§ 文書の抜粋
______________________________
『ベター・コール・ソウル』の“後の展開”を知る者はいない ラロのキャラを変える演出も

 その頃、ジミー(ボブ・オデンカーク)はハワード破滅計画の決行日=D dayを目前にしていた。こうまでしてハワード(パトリック・ファビアン)は断罪されるべき人物なのだろうか? シーズン4を思い出してほしい。ビジネスパートナーであるチャックの死後、HMMの経営は傾き、憔悴するハワードにジミーは気遣いの言葉をかけ、時に発破をかけていた。これまで幾度となく見下された鼻持ちならないヤツだが、生前の兄チャック(マイケル・マッキーン)が最も懇意にしていた人物であり、大切な人を失くした者同士として一目置いているようにも見えたのだ。

 シーズン6ではそんなハワードのキャラクターが掘り下げられている。家庭ではせっかく作ったカフェオレを妻に無下にされる哀れな夫であり、あの手この手で嫌がらせをしてくる“ジミー問題”に直面するや、殴り合えば憂さも晴れるだろうとボクシングでの決着を提案するフェアな一面の持ち主でもある。そんなハワードを破滅させようとするジミーの表情は悪事のスリルに身を任せている瞬間はあるものの、一貫してどうにも冴えない。ボクシングに挑み、返り討ちにあったジミーは言う。「ハワードを無視して立ち去るべきだったのに、なぜ誘いに乗ったのだろう」。そんな彼にキムは返すのだ「あなたは知ってるからよ。後の展開を」。
______________________________
§ 提供データ
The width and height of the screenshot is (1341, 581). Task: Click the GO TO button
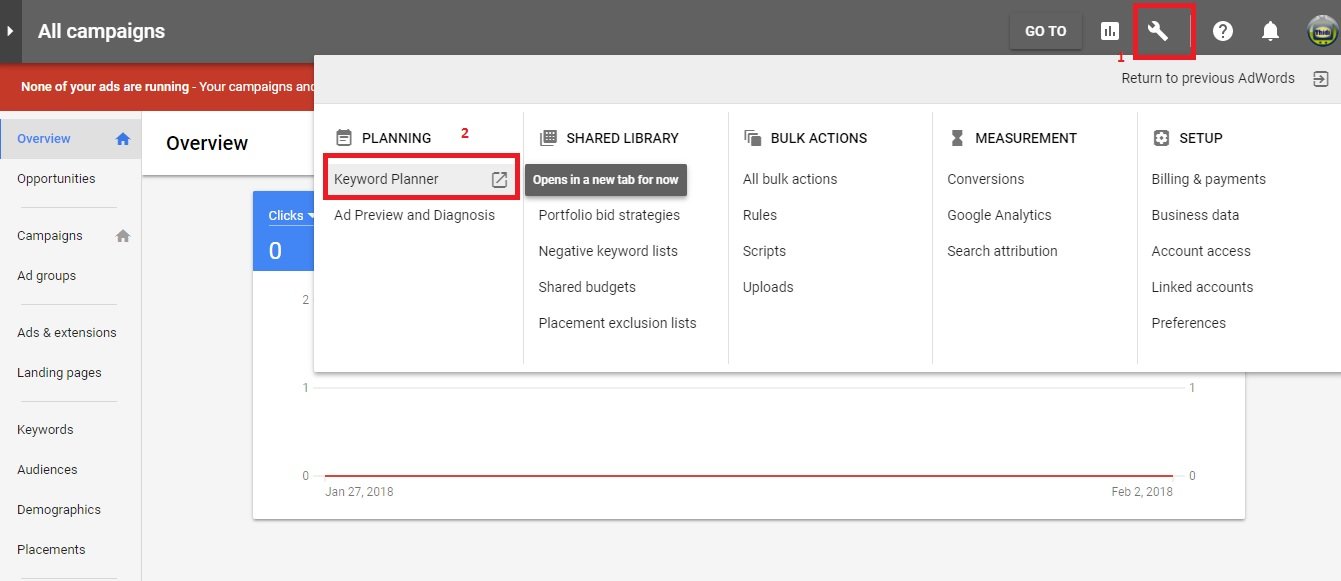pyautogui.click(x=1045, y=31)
______________________________
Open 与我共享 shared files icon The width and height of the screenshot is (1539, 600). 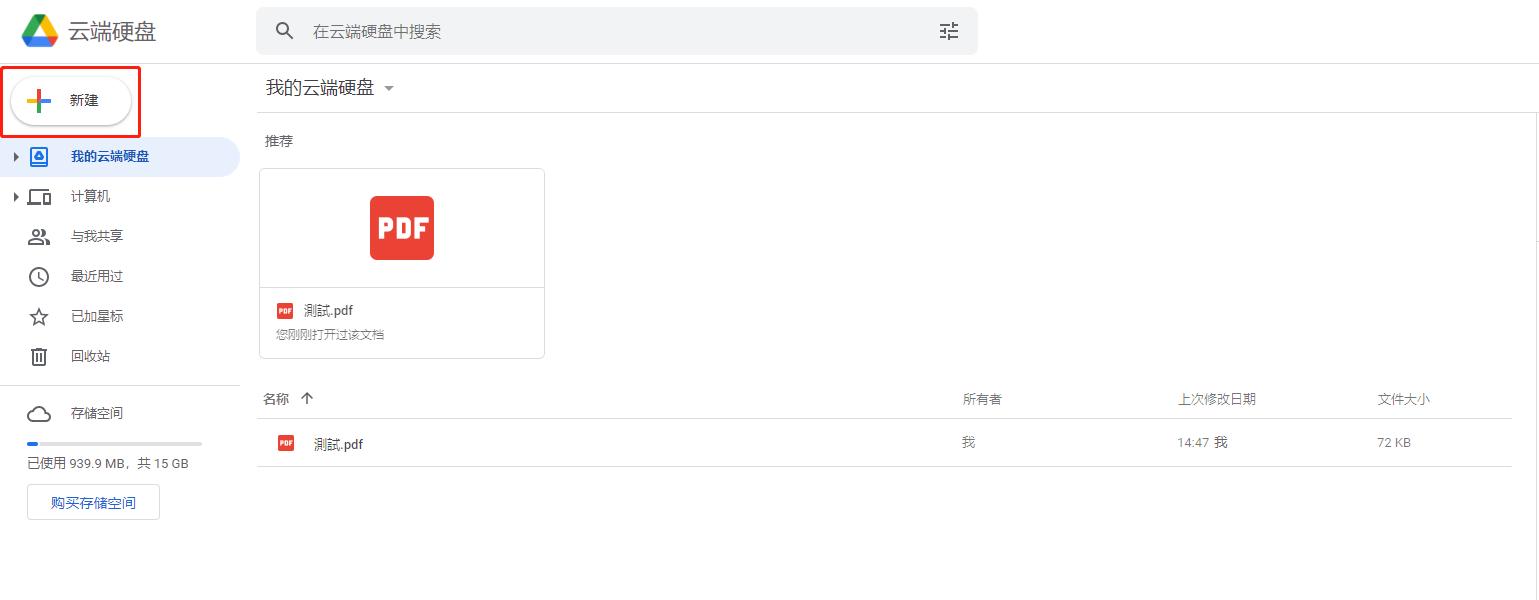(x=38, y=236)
______________________________
§ 取り組む課題
a – 『ベター・コール・ソウル』の記事のうち、「シーズン6ではそんなハワード」から「ってるからよ。後の展開を」。」までのすべてを一字も変えずに書き写してください。
b – 『ベター・コール・ソウル』の記事について、最後の文の後に続く部分を書き進めてください。

§ 課題の結果
a –
シーズン6ではそんなハワードのキャラクターが掘り下げられている。家庭ではせっかく作ったカフェオレを妻に無下にされる哀れな夫であり、あの手この手で嫌がらせをしてくる“ジミー問題”に直面するや、殴り合えば憂さも晴れるだろうとボクシングでの決着を提案するフェアな一面の持ち主でもある。そんなハワードを破滅させようとするジミーの表情は悪事のスリルに身を任せている瞬間はあるものの、一貫してどうにも冴えない。ボクシングに挑み、返り討ちにあったジミーは言う。「ハワードを無視して立ち去るべきだったのに、なぜ誘いに乗ったのだろう」。そんな彼にキムは返すのだ「あなたは知ってるからよ。後の展開を」。

b –
 いや、『ベター・コール・ソウル』において“後の展開”を知る者は誰もいない。計画の破綻から中止を訴えるジミーを尻目に、キムは転落の道へとハンドルを切る。少女時代に見た母親の万引きが、ジミーによって知った悪事の快感が、彼女に事は成ると思わせたのか。次回、シーズン6は前半部の最終回を迎える。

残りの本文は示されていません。